Here’s how simplification works in practice: consider the expression \( \frac{m-12}{(m-12)(m+12)} \). In this case, the term \( m-12 \) is present both in the numerator and once in the denominator. By canceling out these common factors, you simplify the expression to \( \frac{1}{m+12} \).

• Identify common factors.
• Cancel out these common elements.
• Rewrite the expression in its simplest form.

In the end, simplicity is key in mathematics because it helps us see the underlying structure and make further calculations more manageable.

The difference of squares is a special type of polynomial that has a very specific pattern: it takes the form \( a^2 - b^2 \). This pattern can be factored into \( (a-b)(a+b) \). Recognizing this pattern allows you to factor polynomials quickly and efficiently.

For the expression \( \frac{m-12}{m^2-144} \), the denominator \( m^2-144 \) fits this difference of squares pattern with \( a = m \) and \( b = 12 \), giving us the factors \( (m-12)(m+12) \).
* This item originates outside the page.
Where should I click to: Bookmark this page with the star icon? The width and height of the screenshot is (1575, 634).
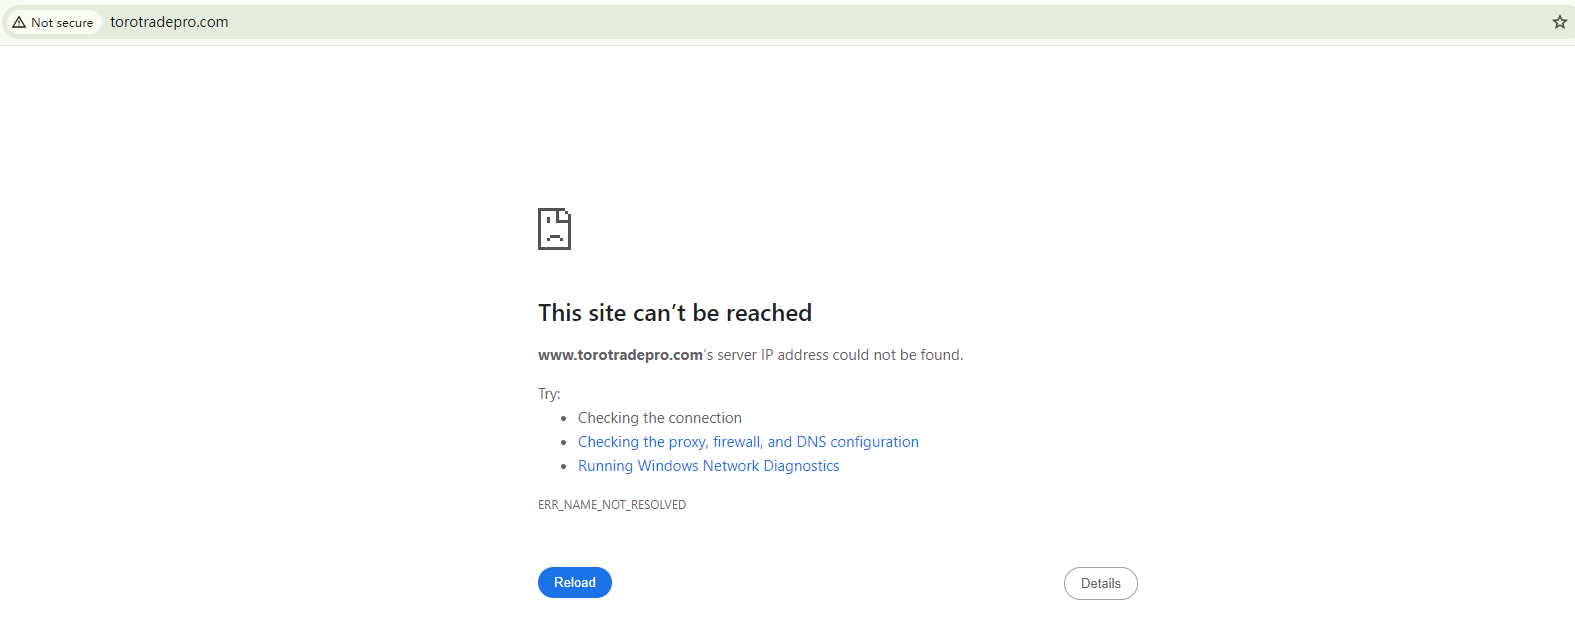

• Recognize the pattern \( a^2 - b^2 \).
• Factor it into \( (a-b)(a+b) \).
• Use the factored form to simplify rational expressions.

This is a useful technique because it simplifies solving equations and helps determine factors quickly, especially in polynomial equations.

Domain restrictions in rational expressions are about finding values that can make the expression undefined. This usually happens if a value causes the denominator to be zero because division by zero is not allowed in mathematics.

To find these restricted values, set the denominator equal to zero and solve for the variable. For example, in our exercise, the denominator is \( m^2 - 144 \). Setting this to zero gives:\[m^2 - 144 = 0\]Solving for \( m \), we get \( m = 12 \) and \( m = -12 \). These are the values where the original expression is undefined.

• Set the denominator equal to zero.
• Solve for the variable to find restricted values.
• Note these values when giving the domain.

The domain will be all real numbers except \( m = 12 \) and \( m = -12 \), ensuring clarity in calculations and graphs.

Factoring polynomials is breaking down a polynomial into simpler terms (products of polynomials) that, when multiplied together, give back the original polynomial. This process often involves looking for common factors, grouping terms, or using special patterns such as the difference of squares.

In the problem given, the denominator \( m^2 - 144 \) is factored using the difference of squares method into \( (m-12)(m+12) \).

• Look for common factors.
• Apply special factoring techniques like difference of squares.
• Simplify the original polynomial into a product of factors.

Factoring is vital because it makes further mathematical processes like simplification and solving equations straightforward. It is a foundational skill in algebra that aids in understanding the structure of polynomials.